Here’s an example. Here’s some of the characters I “met” or invented, just from today’s trip, alone.
Smells: the man who gets on in the afternoon who smells like machine oil; the man who smells like beer even at 7 a.m., the woman with too much perfume and too much makeup who is beautiful but insecure and looks very afraid.
Conversations overheard: the woman who sits down and promptly picks up her Biblical debate where she left off yesterday. Yesterday’s lesson was “fossils”; today it is Native Americans and the tribes of Israel. Phone conversations overheard: The woman telling her son that he will be OK at school today. People on the bus: The large man who everyday greets each passenger loudly but pleasantly: “Good morning. How’re you today? That’s good.” He’s lonely but his bus-friendliness makes him feel useful and wanted.
Riding the bus beats old-fashioned “people-watching” by a long shot. I’ve been to some people watching spots – and you know, there’s not that much to it. People come, people go, or they talk in hushed tones, or they simply walk past. No good. Riding the bus, I’m with my fellow passengers for 20 minutes to an hour. That’s a lot of time. And because of the close-quarters of the bus, there is plenty of opportunity for observation.
Here’s a few more examples. Sort of “character sketches” – entirely made up, but based upon people and situations observed on trip.
The smooth-faced pasty slightly pudgy certainly-37-year-old-male-virgin who is reading a science fiction book with a barely clad woman and man with a flaming sword on the cover. And then she [another character] realized with horror that he must work at the XXX bookstore.

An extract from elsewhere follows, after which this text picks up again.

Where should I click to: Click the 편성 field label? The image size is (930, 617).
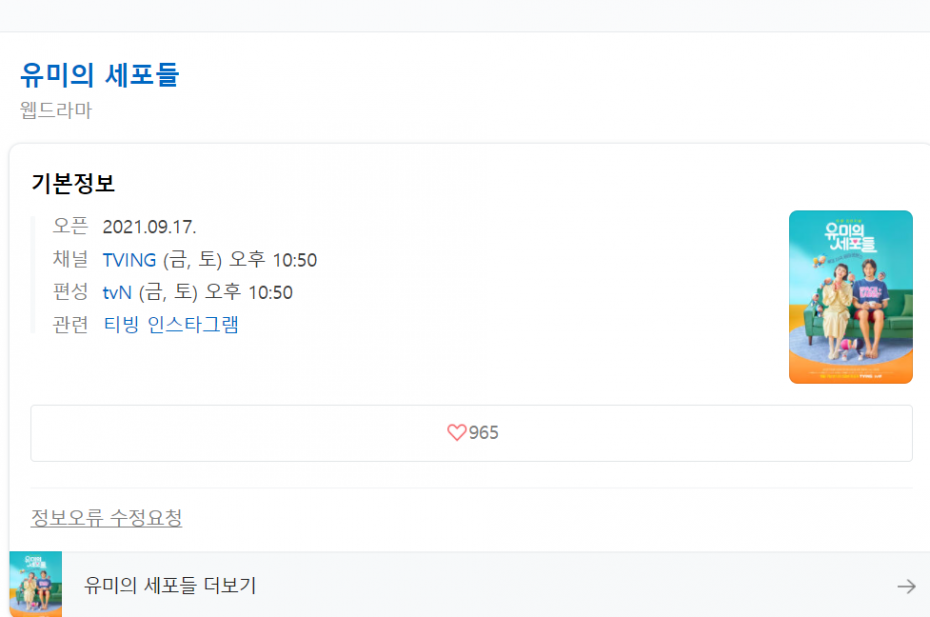click(x=71, y=291)
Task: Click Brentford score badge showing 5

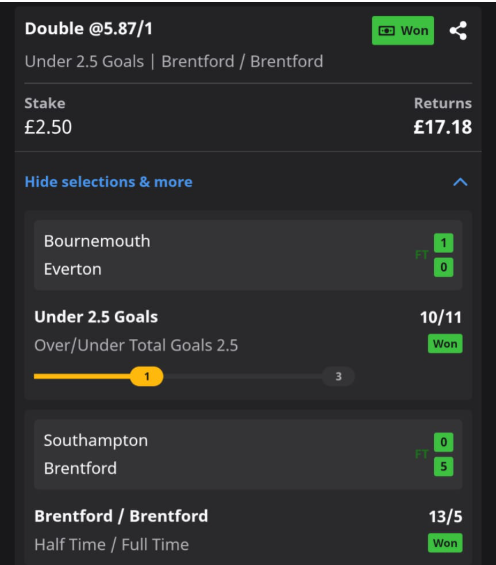Action: [x=443, y=467]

Young African-American male, 23, talking loud enough for the entire bus to hear, about how he beat charges on marijuana and cocaine possession and a weapons charges, and how he served a 9 mos. sentence and got out 3 months ago. A young African-American woman who is his bus-companion (but not his friend), tells him that he should be more concerned about his girlfriend, wants to know if that doesn’t bother him, tells him he should give it up, tells him Jesus can help him if he wants to start a new life.

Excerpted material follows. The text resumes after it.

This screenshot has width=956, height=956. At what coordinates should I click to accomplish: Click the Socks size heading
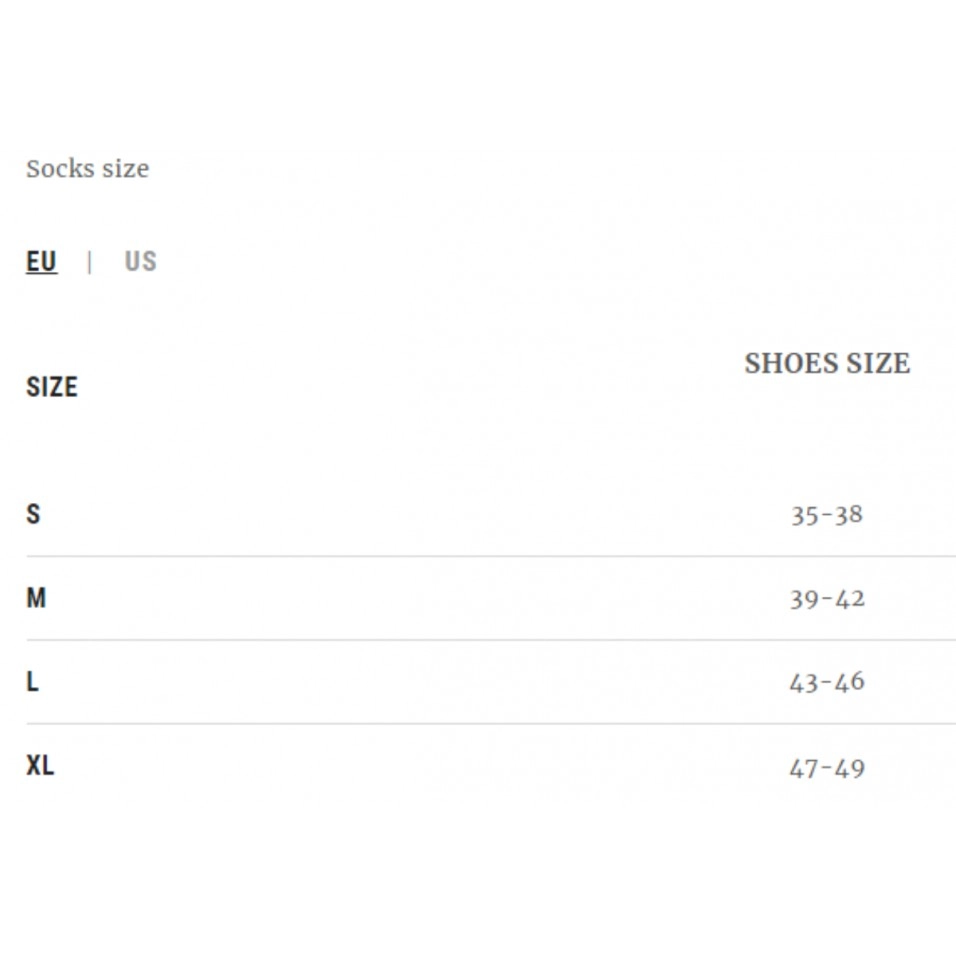(87, 169)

A 60 year old man who sits and quivers from some disorder or disease, and is listening to his Ipod.
The young medical student, who is always exhausted and often falls asleep, nearly missing her stop. She has been working nights in the emergency room.
A geeky guy with a long droopy nose who wears an earring in a vain attempt to be cool. He looks ridiculous, especially because he is 48 and has more gray than black hair, all of it growing thin on top.

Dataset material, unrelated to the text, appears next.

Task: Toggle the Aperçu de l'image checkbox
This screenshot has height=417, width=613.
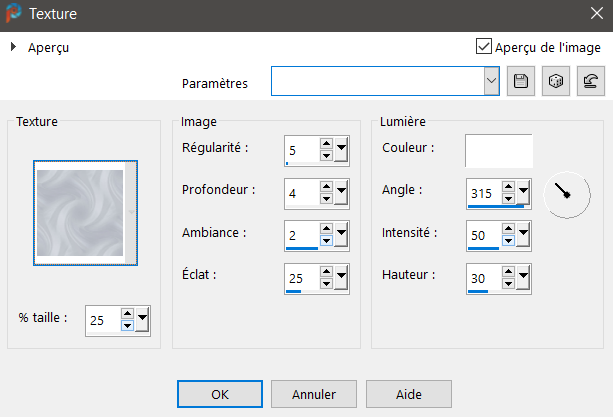Action: click(x=484, y=46)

An 8-month-old boy who is unbelievably cute and adored by all. He is the darling of the bus – except on those occasions when he clears the 6 seats surrounding him because of his stinky diaper.
The Indian couple whose sing-song voices bring to mind curry, incense, and Vishnu.
There’s a few characters there. All based on people I saw or conversations overheard (sometimes not even people I could see), or other thoughts I had as I rode the bus to and from work today. I’m not saying all of these ideas are worth pursuing. Some characters are stronger than others. But the point is – I definitely wouldn’t be having any of these ideas or “meeting” any of these characters if I weren’t riding the bus.
Public transportation isn’t just good for the environment. It’s good for your creativity, too!